A person who has paid the penalty in respect of a prescribed offence incurs, pursuant to s180NB(1)(b), "the prescribed number of demerit points". Incurring a sufficient number of such points leads to suspension or cancellation of a licence to drive a motor vehicle.

The appellant failed to deliver in time the notice referred to in s180A(3)(iii). Nor did he pay the prescribed penalty.

Section 180B(1) becomes relevant. It provides that where the penalty is unpaid and no notice has been lodged "under" sub-s180D(1),

... the person is liable to pay to the Registrar, within 14 days after the date of service by the Registrar of a notice in accordance with this section, or within such further time (not exceeding 28 days) as the Registrar, whether before or after the expiration of that period, allows, the sum of the penalty for the traffic infringement and the administrative charge.

◇ ◇ ◇ ◇

__INSTRUCTION 1__. List every section reference that appears in the passage on traffic penalties.
The passage on traffic penalties and the rows below it come from different sources.

◇ ◇ ◇ ◇

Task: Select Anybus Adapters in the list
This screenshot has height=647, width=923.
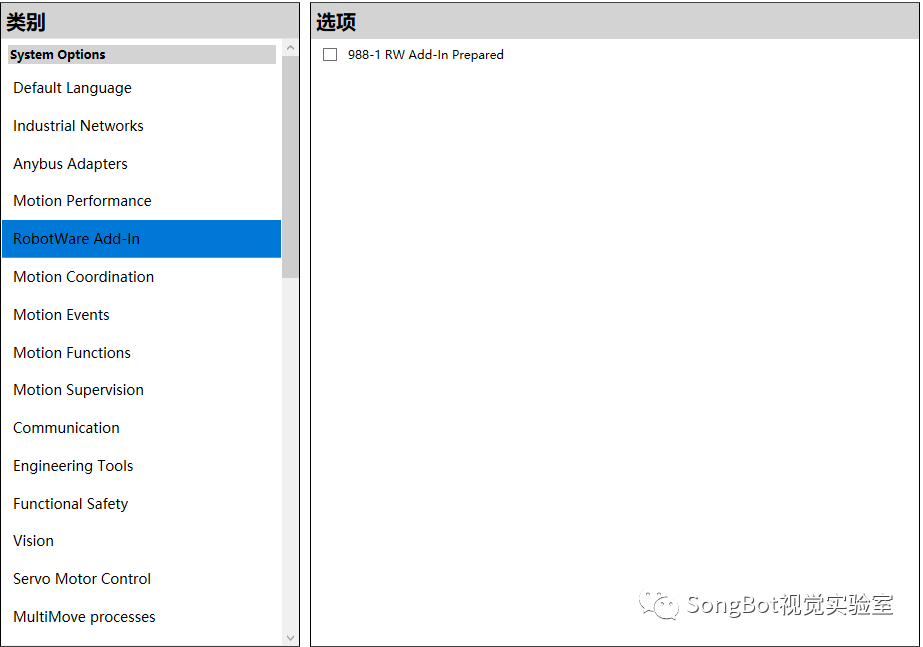Action: click(x=142, y=163)
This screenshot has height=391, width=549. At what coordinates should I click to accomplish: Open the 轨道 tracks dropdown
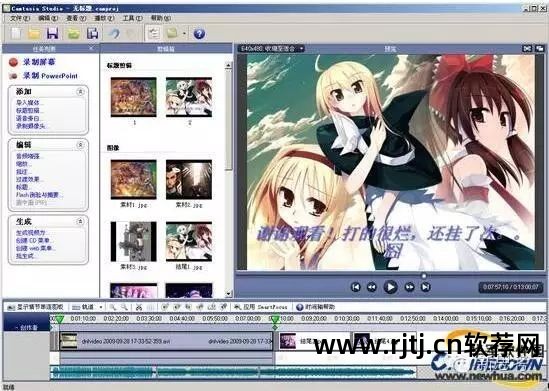tap(88, 307)
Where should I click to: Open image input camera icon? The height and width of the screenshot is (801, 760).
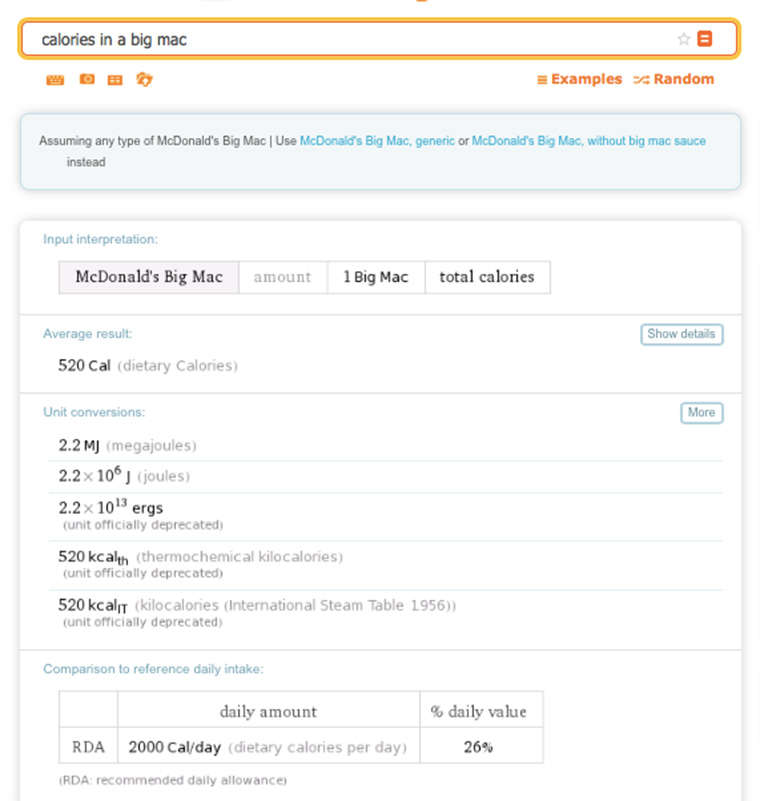(87, 79)
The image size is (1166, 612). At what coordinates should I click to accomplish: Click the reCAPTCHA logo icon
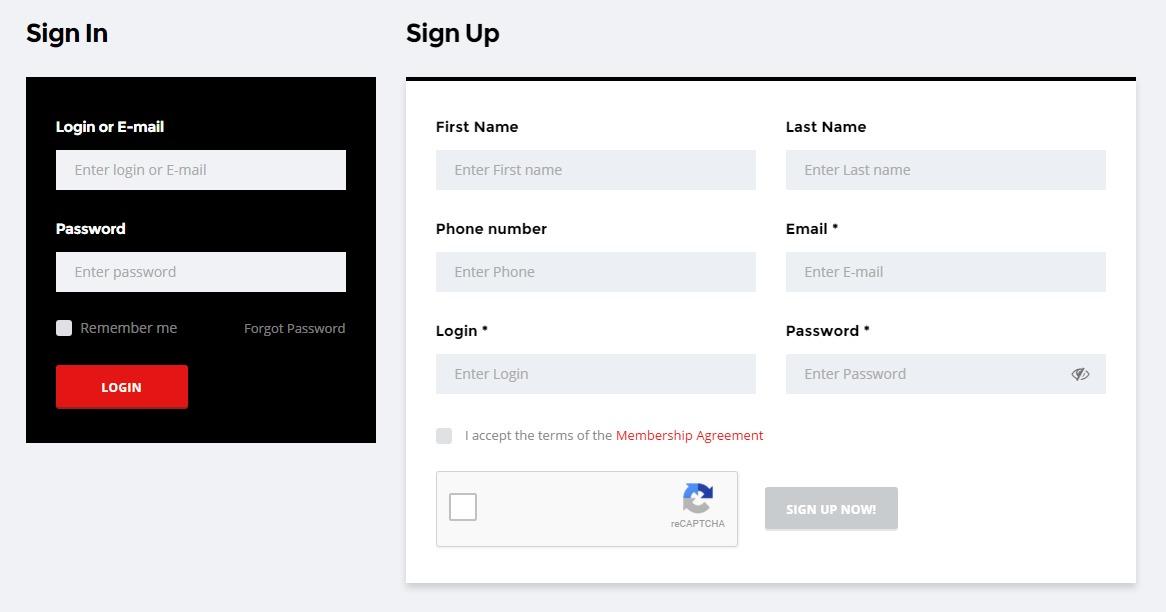coord(698,498)
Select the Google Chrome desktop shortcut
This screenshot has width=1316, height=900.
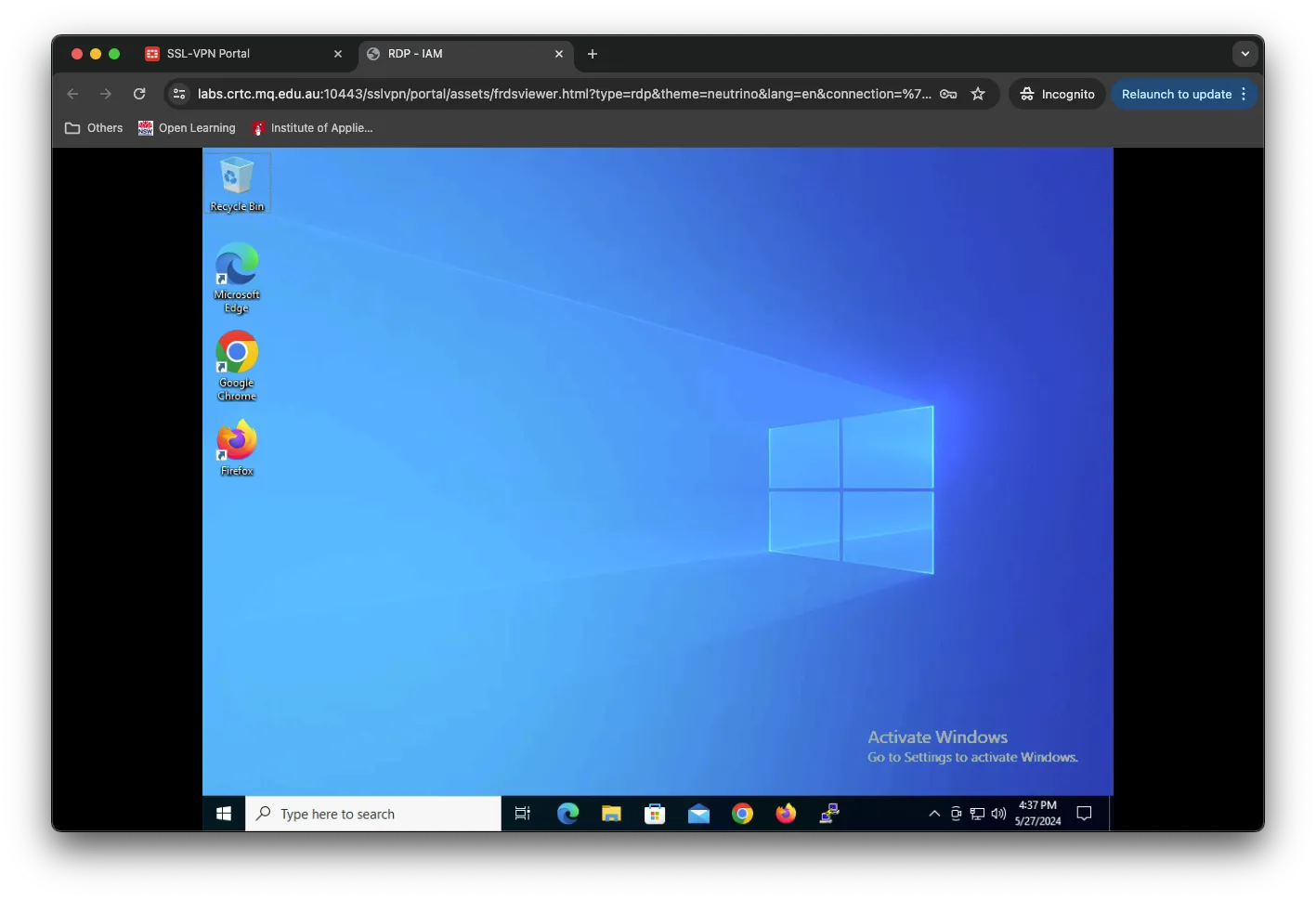click(x=237, y=363)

◇ ◇ ◇ ◇

__INSTRUCTION 2__. Please express the stretch of rows from the line that contains "The image size" through the end of the rows as a JSON list of strings, one string per line, with blank lines and the pictures left out.

__COMPLETE ANSWER 1__.
s180NB(1)(b)
s180A(3)(iii)
Section 180B(1)
sub-s180D(1)

__COMPLETE ANSWER 2__.
[
  "The image size is (1166, 612). At what coordinates should I click to accomplish: Click the reCAPTCHA logo icon",
  "coord(698,498)",
  "Select the Google Chrome desktop shortcut",
  "This screenshot has width=1316, height=900.",
  "click(x=237, y=363)"
]